If a line in the data has the string "pixels", please show it.

• SOURCE MATERIAL
++++++++

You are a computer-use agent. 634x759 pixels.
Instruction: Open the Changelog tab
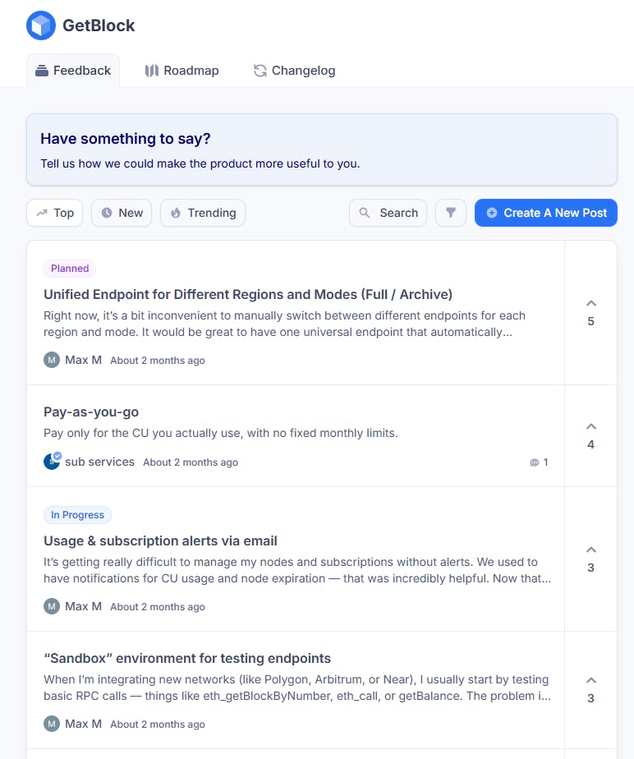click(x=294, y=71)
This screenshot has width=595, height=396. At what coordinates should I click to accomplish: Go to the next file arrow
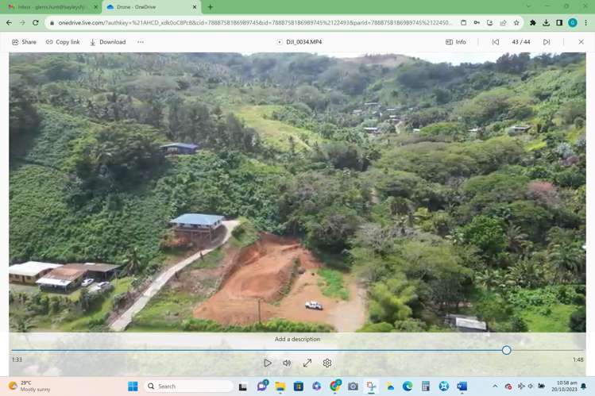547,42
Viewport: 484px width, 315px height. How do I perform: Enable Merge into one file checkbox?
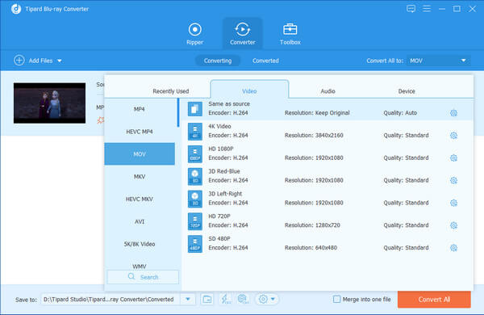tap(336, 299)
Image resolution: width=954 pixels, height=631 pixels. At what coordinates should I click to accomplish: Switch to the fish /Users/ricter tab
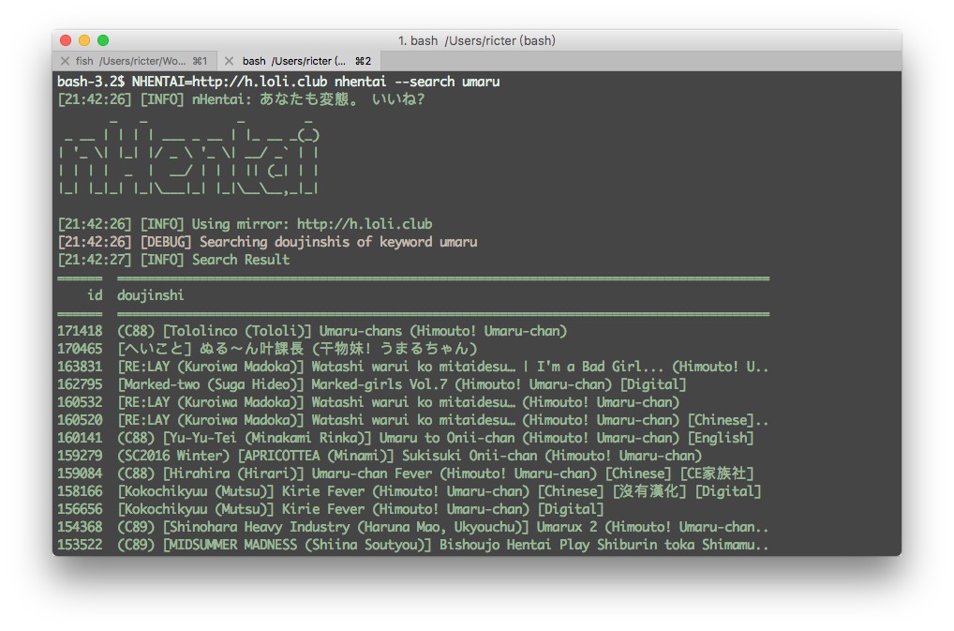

++++++++

• ANSWER BOX
You are a computer-use agent. 634x759 pixels.
Image resolution: width=954 pixels, height=631 pixels. At what coordinates should I click to accomplish: Switch to the fish /Users/ricter tab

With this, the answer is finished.